Depletion of the extracellular-signal regulated kinase 8 homolog in Trypanosoma brucei in vivo reduces its virulence in a mouse target validation study

[Display omitted] •Depletion of TbERK8 in Trypanosoma brucei reduces its virulence in mouse infection.•TbERK8 is linked to processes involved in T. brucei genomic maintenance.•Validation of TbERK8 as an attractive target for drug discovery. Trypanosoma brucei sub-species are vector borne kinetoplastid parasites that cause the potentially lethal disease Human African trypanosomiasis. The target-based therapy for curing this parasitic disease relies on one drug, Eflornithine.
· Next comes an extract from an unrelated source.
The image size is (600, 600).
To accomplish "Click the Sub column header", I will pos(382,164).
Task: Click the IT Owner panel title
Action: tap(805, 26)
The roles of mitogen-activated protein kinases in regulating key cellular processes in eukaryotic cells such as proliferation, stress response and differentiation plus their druggability make them attractive targets for therapeutic exploitation. The extracellular-regulated kinase 8 homolog in T. brucei (TbERK8) is a MAPK that is required for the parasite to proliferate normally in culture. We examined the importance of TbERK8 for permitting T. brucei to thrive in mice. Here we show that depleting TbERK8 in vivo negatively affected the virulence of T. brucei reducing its ability to progress to lethal infections or cause significant pathology in mice, which validates it as an attractive target.